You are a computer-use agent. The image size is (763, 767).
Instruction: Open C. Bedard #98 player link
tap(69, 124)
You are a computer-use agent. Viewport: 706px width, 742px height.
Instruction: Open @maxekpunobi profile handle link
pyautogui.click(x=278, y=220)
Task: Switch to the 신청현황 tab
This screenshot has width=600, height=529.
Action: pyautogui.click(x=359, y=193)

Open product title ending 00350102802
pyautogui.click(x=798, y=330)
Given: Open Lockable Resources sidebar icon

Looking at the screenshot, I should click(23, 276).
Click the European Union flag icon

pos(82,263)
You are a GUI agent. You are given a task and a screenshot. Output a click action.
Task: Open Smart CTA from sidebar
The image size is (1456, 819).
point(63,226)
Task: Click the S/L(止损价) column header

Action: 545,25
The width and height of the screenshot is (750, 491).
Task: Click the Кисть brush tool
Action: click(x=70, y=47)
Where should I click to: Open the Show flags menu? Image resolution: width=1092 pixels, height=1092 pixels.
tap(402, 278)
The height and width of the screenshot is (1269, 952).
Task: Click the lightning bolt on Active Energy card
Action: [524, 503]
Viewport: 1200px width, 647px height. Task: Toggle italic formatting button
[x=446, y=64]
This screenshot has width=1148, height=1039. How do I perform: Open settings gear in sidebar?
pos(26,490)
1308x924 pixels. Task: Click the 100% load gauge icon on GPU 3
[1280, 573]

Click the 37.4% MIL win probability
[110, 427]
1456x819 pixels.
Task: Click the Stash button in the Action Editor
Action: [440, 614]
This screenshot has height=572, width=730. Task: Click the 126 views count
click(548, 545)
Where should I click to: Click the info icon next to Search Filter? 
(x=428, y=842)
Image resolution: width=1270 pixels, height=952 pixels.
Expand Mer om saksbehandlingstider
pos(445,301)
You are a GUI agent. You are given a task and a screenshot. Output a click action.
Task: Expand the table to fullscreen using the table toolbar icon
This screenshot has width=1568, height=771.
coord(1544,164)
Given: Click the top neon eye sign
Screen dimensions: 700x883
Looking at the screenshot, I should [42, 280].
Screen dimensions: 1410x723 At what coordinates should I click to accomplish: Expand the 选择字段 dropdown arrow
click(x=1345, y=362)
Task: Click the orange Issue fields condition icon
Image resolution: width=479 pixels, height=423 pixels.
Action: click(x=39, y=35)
====
REQUEST:
How many lines of the listing above contain the word "Expand"? State only the number.

OUTPUT OF THE TASK:
3